Actividad »
Copia literalmente el fragmento del texto en estudio que va desde «Tenía once años, no» hasta «director de cine.», ambos incluidos.

Texto en estudio »
++++

Dark
Light

En Salisbury, tras recibir el premio Nobel (A.P)

diciembre 4, 2002

«No tengo ‘ninguna memoria’. Ése es uno de los grandes defectos de mi mente: no paro de darle vueltas a cualquier cosa que me interese, y a fuerza de examinarla desde diferentes puntos de vista al final veo algo nuevo, y altero por completo su aspecto.
Extiendo el tubo de la lente y enfoco en todas direcciones, o lo repliego».

Stendhal, La vida de Henri Brûlard

Tenía once años, no más, cuando me invadió el deseo de ser escritor, que poco después llegó a ser auténtica ambición. A una edad tan temprana es un tanto insólito, pero no creo que tan raro. Según tengo entendido, hay muchos coleccionistas de libros o de cuadros que empiezan muy jóvenes, y hace poco, en la India, un conocido director de cine, Shyam Benegal, me contó que tenía cinco años cuando decidió ganarse la vida como director de cine.

++++

(Registros almacenados)
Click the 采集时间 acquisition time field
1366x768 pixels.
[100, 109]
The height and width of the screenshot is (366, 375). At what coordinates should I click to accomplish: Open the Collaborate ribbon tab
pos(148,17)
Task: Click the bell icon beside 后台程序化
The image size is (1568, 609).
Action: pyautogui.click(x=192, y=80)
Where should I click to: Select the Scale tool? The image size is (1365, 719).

++++

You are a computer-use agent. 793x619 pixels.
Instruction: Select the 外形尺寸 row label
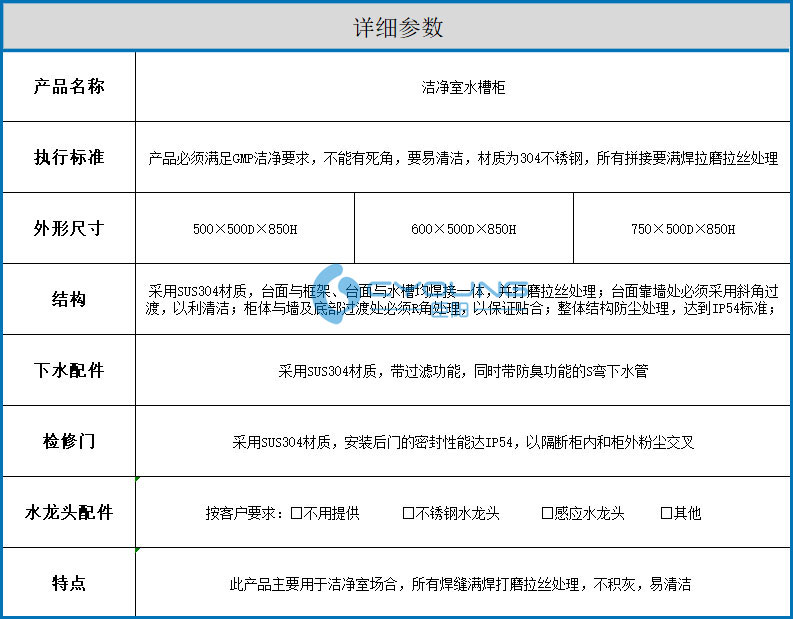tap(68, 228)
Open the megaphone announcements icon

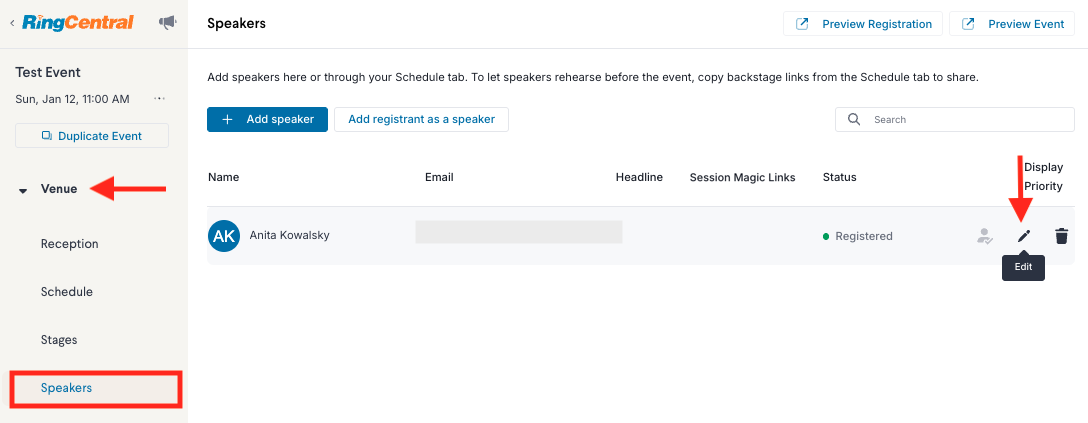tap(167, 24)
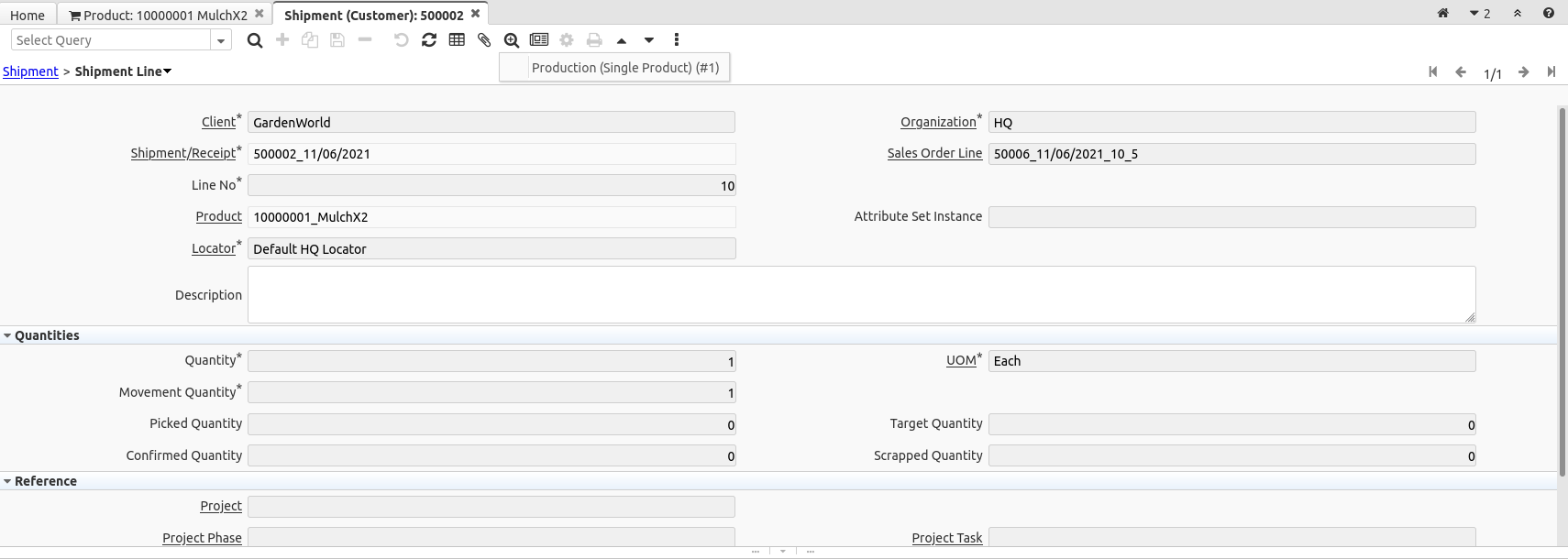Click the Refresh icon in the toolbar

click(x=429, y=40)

++++

Tu solución »
Tenía once años, no más, cuando me invadió el deseo de ser escritor, que poco después llegó a ser auténtica ambición. A una edad tan temprana es un tanto insólito, pero no creo que tan raro. Según tengo entendido, hay muchos coleccionistas de libros o de cuadros que empiezan muy jóvenes, y hace poco, en la India, un conocido director de cine, Shyam Benegal, me contó que tenía cinco años cuando decidió ganarse la vida como director de cine.